8b147ad562c84bfb8d9a44c22f2e0534
Lázaro Cárdenas, 27 de marzo de 2026.- El asesinato de dos docentes en una escuela de Lázaro Cárdenas, Michoacán, cometido por un estudiante de 15 años, ha detonado un debate nacional sobre la aplicación de sanciones penales a menores de edad que cometen delitos graves. El suceso, ocurrido en el Colegio Antón Makárenko, dejó como saldo la muerte de las maestras Tatiana “N”, de 37 años, y María del Rosario “N”, de 36 años.
El agresor, identificado en redes sociales con el alias “@vodka.om” y señalado como hijastro de un elemento de la Secretaría de Marina, fue detenido portando un fusil de asalto AR-15. De acuerdo con los reportes, el arma contaba con un cargador con al menos 40 balas al momento de la intervención. Previo al ataque, el menor habría difundido mensajes alusivos como “Hoy es el día” y mostrado interés en contenidos relacionados con violencia escolar.

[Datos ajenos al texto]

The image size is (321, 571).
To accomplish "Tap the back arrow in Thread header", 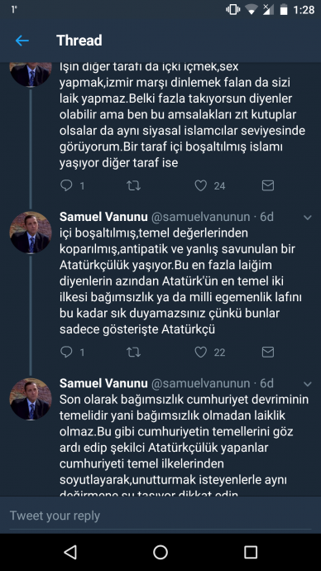I will click(x=22, y=41).
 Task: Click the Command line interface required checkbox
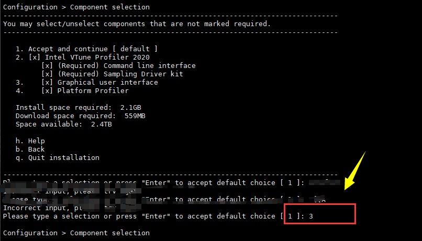tap(47, 65)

Ante la magnitud de los hechos, la Secretaría de Educación Pública (SEP) ordenó la suspensión inmediata de actividades en el plantel afectado. La institución, dirigida por Mario Delgado, se encuentra evaluando las circunstancias del entorno escolar, mientras el gobierno federal, encabezado por la presidenta Claudia Sheinbaum, ha solicitado revisiones para identificar posibles patrones de violencia juvenil similares en otras regiones del país.
La identidad completa del detenido y los nombres totales de las víctimas no han sido divulgados oficialmente en los reportes iniciales, manteniéndose la reserva legal sobre los apellidos. Asimismo, aunque circulan versiones sobre la posible afiliación del estudiante a subculturas violentas en internet, no existe hasta el momento una confirmación oficial sobre dicha vinculación por parte de las autoridades competentes.
Este crimen ha reavivado la discusión legislativa y social respecto a si los menores que perpetran homicidios dolosos deben ser juzgados bajo la misma normativa que los adultos o si el sistema de justicia para adolescentes requiere reformas estructurales. La sociedad michoacana y las organizaciones educativas aguardan definiciones claras sobre el proceso legal que seguirá el caso y las medidas preventivas que implementará el Estado para evitar la repetición de tragedias de esta naturaleza.